I lay down too, behind a low rock parapet. It was very quiet out there for a jungle, or more accurately, a marginal rain forest with a few deciduous trees. I strained to see and hear things, always a mistake, the reconnaissance manuals say, leading one to see animated bushes. Once I thought I could make out two small, dim, ratlike figures walking upright, holding hands and prancing in the road. I even imagined I could hear rat coughs. Curious illusion. I checked the time again and again. My watch crystal was fogged on the inside. I lost interest in the wheeling stars. It occurred to me that if I had brought along the doctor's flashlight I could move about giving fake signals.
I crawled forward a few feet and fashioned myself a new watching place, recalling that Pancho Villa had been a great night mover. The troops would be sitting around the campfire and he would yawn and say, “Well, boys, I think I'll turn in,” or something to that effect in Spanish, and then he would lie down and roll up in a blanket in full view of everyone. But he wouldn't stay in that place! He would move three or four times during the night and not even the most trusted of his Dorados could say where General Villa might finally turn up the next morning. I crawled forward again. And perhaps once more.
I dozed and woke. I thought I could see the Southern Cross, the broken cross pattern of stars, just brushing the southeast horizon. But was that possible? I dozed and woke again. Baby frogs with a golden sheen were capering about at my feet. They were identical in size and appearance, brothers and sisters hatched from the same jellied mass, and they all moved as one like a school of fish when I wiggled a foot. I looked at them and they looked at me and I wondered how it was that I could see them so clearly, their placid frog faces. Then I realized it was dawn. The frogs only looked golden. I was lying in the middle of the road and I had slept for hours. The world's number one piddler had taken to his bed again.
Webster and Victor slept on. There was an odd stillness as though some familiar background machinery had stopped. I could see on the porch scattered evidence of the rock storm. I got up and entered the yard through the flimsy gate. The dog was nowhere about.
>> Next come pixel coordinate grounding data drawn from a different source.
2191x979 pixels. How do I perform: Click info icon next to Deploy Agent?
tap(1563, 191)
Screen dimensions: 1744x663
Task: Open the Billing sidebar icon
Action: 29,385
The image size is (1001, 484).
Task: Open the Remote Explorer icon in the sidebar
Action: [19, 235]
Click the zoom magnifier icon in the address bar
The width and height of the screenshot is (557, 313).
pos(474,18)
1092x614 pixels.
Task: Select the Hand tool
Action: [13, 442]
At the foot of the steps I called out for Norma, although I knew there was no one in the place. I could sense this was an empty house. I went about inside from room to squalid room. There were containers of water everywhere, buckets and cans and jugs. On the back porch there was a washtub filled with water. A drowned gray bat was floating in it, his fine wet fur slightly darker than the galvanized tub. There were no Dupree papers to be seen on the kitchen table, only some orange peelings and a slender bottle of red sauce and a small photograph. It was a picture of Dupree and his dog that had been taken in one of those coin-operated photo booths. There they were, their heads together, Gog and Magog, looking dully at me. I came across nothing of Norma's, no golden hair on a pillow, but I didn't look closely at things and I didn't stay long.